High Rank Matrix Completion via Grassmannian Proxy Fusion
This addresses the problem of high-rank matrix completion for applications like data imputation, offering improved performance in low-sampling scenarios, though it appears incremental as it builds on existing subspace clustering methods.
The paper tackles high-rank matrix completion by clustering incomplete vectors via proxy subspaces and minimizing distances on the Grassmannian, achieving performance comparable to leading methods at high sampling rates and significantly better at low sampling rates, narrowing the gap to the theoretical sampling limit.

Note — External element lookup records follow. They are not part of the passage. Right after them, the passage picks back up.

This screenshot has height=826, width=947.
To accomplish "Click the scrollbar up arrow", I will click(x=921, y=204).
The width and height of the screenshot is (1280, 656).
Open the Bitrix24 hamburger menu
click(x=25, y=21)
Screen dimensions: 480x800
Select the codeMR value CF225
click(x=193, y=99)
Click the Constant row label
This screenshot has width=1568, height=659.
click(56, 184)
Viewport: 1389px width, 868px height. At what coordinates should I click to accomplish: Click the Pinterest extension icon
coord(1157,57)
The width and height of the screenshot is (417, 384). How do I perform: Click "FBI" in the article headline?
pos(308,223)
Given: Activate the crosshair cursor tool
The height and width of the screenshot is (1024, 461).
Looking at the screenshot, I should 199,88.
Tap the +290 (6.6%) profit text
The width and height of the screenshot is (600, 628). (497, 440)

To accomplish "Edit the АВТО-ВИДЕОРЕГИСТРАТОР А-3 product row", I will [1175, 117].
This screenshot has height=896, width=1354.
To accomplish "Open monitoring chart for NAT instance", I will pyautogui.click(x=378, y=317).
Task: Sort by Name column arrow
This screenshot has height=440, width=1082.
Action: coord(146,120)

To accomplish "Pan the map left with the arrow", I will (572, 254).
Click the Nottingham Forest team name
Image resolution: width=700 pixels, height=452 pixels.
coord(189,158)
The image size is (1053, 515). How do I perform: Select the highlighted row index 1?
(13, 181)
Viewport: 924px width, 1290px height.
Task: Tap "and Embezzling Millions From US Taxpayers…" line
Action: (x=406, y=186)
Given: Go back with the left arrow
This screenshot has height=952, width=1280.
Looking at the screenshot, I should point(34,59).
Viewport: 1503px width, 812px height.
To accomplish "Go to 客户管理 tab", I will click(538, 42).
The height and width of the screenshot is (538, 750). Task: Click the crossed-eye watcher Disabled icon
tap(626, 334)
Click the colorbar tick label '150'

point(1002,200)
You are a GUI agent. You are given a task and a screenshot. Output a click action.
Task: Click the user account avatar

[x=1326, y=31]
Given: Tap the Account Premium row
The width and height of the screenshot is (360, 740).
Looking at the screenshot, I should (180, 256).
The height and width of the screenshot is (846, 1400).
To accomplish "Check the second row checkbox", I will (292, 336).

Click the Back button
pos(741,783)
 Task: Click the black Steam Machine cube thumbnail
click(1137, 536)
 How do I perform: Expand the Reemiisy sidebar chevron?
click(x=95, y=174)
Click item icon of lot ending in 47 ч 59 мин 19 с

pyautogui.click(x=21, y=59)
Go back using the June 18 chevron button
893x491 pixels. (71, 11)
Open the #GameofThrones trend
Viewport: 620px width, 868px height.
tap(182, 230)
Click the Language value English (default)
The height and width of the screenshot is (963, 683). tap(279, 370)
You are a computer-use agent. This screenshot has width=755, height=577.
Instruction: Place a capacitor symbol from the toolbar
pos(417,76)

This paper approaches high-rank matrix completion (HRMC) by filling missing entries in a data matrix where columns lie near a union of subspaces, clustering these columns, and identifying the underlying subspaces. Current methods often lack theoretical support, produce uninterpretable results, and require more samples than theoretically necessary. We propose clustering incomplete vectors by grouping proxy subspaces and minimizing two criteria over the Grassmannian: (a) the chordal distance between each point and its corresponding subspace and (b) the geodesic distances between subspaces of all data points. Experiments on synthetic and real datasets demonstrate that our method performs comparably to leading methods in high sampling rates and significantly better in low sampling rates, thus narrowing the gap to the theoretical sampling limit of HRMC.